Six bodies were dumped outside a Sufi shrine in the southern Pakistani city of Karachi on Tuesday, accompanied by a note purporting to be from the Taliban saying the men had been killed for visiting the shrine, police said.
Most Pakistanis are Sufis, a form of Islam that stresses a personal relationship with Allah. The Taliban espouses violent Wahhabi Islam, which rejects many traditional forms of Sufi worship, including worship at shrines.
Sectarian violence is increasing across Pakistan, with two Sufi shrines bombed last year in the province of Sindh.
The note found with the bodies claimed to be from the Tehrik-e-Taliban Fazlullah Group, a senior police officer said. “People visiting shrines will meet the same fate,” he quoted the group as saying in the note.
Two of the men had been beheaded, while the rest had their throats slit, the policeman said, in the first such instance of a mass killing at a shrine that he knew of.
The port city of Karachi is heavily infiltrated by the Taliban and has been the site of Taliban-style executions.
Combat is continuing in South Sudan despite the opening of peace talks meant to end factional fighting, the United Nations said Tuesday.
U.N. peacekeepers reported fighting south of the city of Bor in oil-producing Jonglei state, and U.N. spokesman Farhan Haq said explosions were heard to the southeast.
The peacekeepers patrolled a highway in Unity state and found most villages along the road from Mayom Junction to Pariyang burned or looted.
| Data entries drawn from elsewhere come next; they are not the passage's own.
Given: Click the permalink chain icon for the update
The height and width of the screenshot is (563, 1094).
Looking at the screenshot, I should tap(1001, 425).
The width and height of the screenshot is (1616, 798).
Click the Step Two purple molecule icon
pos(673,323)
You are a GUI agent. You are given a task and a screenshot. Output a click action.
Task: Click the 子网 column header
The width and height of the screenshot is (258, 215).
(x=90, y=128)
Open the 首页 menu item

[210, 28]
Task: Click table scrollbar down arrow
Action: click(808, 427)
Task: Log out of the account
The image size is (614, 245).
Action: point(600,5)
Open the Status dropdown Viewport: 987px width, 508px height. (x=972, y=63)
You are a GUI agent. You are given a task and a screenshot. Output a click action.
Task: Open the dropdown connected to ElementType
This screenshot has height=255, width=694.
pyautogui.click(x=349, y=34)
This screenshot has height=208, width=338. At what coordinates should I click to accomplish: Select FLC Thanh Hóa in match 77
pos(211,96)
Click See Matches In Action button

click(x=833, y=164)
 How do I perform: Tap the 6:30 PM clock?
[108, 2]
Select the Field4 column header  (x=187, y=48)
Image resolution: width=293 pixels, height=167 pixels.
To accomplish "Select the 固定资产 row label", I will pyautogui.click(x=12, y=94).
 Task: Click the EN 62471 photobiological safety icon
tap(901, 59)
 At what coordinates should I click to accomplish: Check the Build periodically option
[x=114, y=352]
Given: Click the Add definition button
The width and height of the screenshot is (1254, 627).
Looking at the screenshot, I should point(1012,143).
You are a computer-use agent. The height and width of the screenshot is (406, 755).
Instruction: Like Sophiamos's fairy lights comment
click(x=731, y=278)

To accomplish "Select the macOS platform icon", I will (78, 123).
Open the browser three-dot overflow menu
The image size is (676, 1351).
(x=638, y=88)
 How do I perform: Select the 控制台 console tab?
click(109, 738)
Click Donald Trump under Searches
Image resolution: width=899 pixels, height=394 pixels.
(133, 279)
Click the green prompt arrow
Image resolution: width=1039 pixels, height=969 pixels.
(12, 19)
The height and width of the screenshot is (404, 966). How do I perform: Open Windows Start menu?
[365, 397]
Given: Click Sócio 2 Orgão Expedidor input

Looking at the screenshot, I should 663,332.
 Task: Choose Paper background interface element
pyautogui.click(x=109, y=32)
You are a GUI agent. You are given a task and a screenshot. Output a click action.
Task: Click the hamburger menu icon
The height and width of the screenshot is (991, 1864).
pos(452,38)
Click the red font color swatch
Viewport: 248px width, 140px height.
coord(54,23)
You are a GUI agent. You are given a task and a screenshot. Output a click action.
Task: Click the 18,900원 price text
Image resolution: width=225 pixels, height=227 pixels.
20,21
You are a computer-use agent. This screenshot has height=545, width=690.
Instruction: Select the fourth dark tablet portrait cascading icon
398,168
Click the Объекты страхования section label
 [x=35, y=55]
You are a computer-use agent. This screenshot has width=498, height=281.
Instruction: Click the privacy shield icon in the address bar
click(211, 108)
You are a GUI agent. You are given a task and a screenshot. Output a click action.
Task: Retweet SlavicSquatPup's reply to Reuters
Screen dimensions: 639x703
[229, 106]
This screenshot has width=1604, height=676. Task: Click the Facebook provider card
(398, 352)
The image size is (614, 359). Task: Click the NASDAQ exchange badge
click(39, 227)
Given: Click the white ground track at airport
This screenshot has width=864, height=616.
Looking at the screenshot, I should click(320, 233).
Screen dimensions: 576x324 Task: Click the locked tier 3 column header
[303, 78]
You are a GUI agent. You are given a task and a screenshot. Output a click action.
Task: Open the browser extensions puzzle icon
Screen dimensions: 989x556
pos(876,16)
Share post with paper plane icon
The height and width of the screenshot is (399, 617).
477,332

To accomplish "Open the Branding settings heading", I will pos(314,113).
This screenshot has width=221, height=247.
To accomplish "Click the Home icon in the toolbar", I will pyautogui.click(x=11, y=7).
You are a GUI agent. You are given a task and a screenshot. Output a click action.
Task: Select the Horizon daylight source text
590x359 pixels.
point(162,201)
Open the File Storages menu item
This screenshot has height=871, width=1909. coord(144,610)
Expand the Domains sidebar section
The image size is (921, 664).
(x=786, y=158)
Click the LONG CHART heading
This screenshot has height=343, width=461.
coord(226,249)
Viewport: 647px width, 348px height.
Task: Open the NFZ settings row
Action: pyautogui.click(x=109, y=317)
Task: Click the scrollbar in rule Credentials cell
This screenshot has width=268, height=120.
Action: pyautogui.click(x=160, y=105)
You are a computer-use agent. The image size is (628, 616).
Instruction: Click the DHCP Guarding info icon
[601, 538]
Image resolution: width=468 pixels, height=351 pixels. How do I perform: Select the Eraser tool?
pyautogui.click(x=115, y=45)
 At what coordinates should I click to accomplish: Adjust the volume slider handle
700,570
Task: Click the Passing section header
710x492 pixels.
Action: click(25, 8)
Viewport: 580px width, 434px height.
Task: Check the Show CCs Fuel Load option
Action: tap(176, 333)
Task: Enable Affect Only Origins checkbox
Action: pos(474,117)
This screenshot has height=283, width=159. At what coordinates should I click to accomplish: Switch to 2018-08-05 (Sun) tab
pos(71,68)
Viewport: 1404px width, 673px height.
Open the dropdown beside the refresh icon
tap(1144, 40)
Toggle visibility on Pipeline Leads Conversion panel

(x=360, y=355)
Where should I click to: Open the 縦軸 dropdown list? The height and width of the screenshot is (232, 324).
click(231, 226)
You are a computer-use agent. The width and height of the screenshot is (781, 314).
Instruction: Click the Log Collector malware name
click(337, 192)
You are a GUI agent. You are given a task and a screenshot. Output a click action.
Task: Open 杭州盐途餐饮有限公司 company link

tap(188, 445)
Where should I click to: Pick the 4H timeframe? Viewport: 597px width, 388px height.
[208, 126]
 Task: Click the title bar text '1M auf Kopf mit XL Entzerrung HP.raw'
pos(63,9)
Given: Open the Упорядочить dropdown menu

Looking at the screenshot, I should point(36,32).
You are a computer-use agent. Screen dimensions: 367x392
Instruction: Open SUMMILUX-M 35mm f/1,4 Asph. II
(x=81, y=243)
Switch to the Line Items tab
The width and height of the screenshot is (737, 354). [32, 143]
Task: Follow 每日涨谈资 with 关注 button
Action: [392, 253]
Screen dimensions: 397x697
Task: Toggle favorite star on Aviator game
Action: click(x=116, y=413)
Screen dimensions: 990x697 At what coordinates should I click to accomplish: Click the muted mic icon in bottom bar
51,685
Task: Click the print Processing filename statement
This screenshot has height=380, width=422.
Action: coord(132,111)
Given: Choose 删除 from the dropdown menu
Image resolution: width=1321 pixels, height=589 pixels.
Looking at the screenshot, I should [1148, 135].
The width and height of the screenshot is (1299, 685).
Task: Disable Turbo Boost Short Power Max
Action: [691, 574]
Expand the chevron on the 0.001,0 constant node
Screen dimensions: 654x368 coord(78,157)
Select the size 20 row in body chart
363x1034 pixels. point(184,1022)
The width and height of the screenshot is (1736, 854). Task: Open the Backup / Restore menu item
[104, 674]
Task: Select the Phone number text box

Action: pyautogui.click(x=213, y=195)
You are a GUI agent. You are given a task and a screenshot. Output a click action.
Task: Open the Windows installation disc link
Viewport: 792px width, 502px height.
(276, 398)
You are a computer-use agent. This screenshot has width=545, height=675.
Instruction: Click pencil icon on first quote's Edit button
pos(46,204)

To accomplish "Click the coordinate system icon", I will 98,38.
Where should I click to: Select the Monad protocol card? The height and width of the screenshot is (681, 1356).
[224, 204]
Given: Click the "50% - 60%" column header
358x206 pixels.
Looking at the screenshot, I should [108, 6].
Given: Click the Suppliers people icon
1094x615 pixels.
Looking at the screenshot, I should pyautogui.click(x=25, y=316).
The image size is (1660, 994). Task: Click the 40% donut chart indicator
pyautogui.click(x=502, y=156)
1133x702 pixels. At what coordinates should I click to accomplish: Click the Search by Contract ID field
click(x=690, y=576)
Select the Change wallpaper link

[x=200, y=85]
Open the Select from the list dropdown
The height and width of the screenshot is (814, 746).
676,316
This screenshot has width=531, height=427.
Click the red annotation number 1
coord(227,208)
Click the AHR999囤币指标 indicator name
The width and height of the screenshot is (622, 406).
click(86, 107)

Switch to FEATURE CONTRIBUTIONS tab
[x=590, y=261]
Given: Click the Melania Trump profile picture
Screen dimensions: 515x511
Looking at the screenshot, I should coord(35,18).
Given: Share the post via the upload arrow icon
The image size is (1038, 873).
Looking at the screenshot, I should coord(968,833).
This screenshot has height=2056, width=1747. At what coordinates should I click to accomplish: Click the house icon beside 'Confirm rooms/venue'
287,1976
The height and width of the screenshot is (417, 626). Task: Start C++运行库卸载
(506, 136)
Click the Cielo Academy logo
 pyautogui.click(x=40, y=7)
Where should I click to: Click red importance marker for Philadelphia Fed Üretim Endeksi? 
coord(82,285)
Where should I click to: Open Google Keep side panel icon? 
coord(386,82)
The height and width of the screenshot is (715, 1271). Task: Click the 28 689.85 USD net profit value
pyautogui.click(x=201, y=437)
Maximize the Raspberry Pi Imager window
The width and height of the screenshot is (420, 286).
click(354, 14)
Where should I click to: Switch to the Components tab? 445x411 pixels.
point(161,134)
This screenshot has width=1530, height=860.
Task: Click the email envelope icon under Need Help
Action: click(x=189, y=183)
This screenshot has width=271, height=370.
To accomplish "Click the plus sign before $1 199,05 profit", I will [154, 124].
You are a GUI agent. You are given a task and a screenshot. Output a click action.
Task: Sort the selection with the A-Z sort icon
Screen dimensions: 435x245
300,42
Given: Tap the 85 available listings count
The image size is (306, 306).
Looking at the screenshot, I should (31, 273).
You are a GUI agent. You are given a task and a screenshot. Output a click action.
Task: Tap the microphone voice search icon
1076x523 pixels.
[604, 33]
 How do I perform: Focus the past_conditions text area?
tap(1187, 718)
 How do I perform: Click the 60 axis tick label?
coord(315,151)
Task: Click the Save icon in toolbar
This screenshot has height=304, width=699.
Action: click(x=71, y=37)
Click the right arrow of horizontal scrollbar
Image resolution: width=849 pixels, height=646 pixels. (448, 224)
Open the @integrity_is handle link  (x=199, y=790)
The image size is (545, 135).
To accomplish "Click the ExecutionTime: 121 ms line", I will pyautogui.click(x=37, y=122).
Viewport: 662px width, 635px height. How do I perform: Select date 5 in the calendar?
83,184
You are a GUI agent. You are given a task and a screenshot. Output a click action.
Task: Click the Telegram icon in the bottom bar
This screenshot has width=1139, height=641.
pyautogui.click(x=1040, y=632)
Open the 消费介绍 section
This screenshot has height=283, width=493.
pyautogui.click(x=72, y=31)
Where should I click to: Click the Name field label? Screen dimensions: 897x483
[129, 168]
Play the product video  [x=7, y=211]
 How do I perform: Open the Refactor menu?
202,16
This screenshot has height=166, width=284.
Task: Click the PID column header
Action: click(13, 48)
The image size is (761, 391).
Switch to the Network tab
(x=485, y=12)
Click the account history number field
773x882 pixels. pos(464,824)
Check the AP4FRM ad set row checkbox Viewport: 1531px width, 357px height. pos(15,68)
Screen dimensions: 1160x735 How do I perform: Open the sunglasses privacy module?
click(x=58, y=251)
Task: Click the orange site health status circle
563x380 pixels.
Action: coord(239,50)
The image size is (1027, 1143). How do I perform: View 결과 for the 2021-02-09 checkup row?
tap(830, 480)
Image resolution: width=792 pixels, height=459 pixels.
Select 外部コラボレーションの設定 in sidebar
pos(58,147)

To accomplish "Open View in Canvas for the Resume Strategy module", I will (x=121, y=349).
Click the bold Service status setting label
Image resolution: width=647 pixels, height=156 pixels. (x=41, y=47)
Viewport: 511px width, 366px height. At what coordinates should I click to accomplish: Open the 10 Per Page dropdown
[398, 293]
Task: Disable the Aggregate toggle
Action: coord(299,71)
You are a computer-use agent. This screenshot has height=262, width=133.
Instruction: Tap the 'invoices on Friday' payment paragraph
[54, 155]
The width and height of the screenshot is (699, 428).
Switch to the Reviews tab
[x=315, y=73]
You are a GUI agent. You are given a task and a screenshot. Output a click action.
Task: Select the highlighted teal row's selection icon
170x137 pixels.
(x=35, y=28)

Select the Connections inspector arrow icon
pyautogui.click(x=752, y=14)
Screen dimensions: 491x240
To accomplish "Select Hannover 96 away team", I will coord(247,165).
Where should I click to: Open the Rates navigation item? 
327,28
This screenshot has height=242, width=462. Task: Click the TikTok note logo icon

Severe food, water and shelter shortages were also reported to the U.N. mission by local officials, Haq said.
Peacekeepers are on 24-hour patrols in Juba, the capital, but the situation remains tense there, he said.
Talks in Ethiopia between representatives of South Sudan President Salva Kiir and former vice president Riek Machar were to resume Tuesday.
— Associated Press
Pope limits use of ‘monsignor’ title: Pope Francis, in his latest move to simplify the Catholic Church’s hierarchy, has severely restricted the number of priests who can receive the honorific title “monsignor” — literally “my lord” — Vatican Radio said. From now on, the honorific title can be given only to priests who are at least 65, as opposed to the current 35, and thus have already given a
life of service to the church. Critics say the current standards foster favoritism and encourage careerism.
Man to die in China for selling dirty cooking oil: A court in the eastern Chinese province of Shandong sentenced a man to death and two others to life imprisonment for producing and selling dirty cooking oil, state media reported. The black-market trade of recycled kitchen oil known as “gutter oil,” which can contain carcinogens, has been a chronic problem in China.
Spanish princess charged with tax fraud: Princess Cristina, the youngest daughter of King Juan Carlos of Spain, has been charged with committing tax fraud and money laundering, an investigating judge announced. The “Noos case” is a three-year-long alleged corruption scandal that also has embroiled the princess’s husband, former Olympic handball player Iñaki Urdangarin.
American held in Dubai to be released: An American who has been detained in the United Arab Emirates for nine months in connection with a satirical online video about would-be “gangsta” youth in Dubai was expected to be released soon, the State Department said. Shezanne Cassim, 29, of Woodbury, Minn., was arrested in April, six months after he and others uploaded their spoof documentary to the Internet.
Ex-Miss Venezuela slain in apparent robbery: Venezuelan officials said soap opera actress and former Miss Venezuela Mónica Spear and her husband were fatally shot resisting a robbery near Puerto Cabello, the country’s main port, after their car broke down. Their 5-year-old daughter was injured in the attack, police said. The family lived in the United States and was on vacation.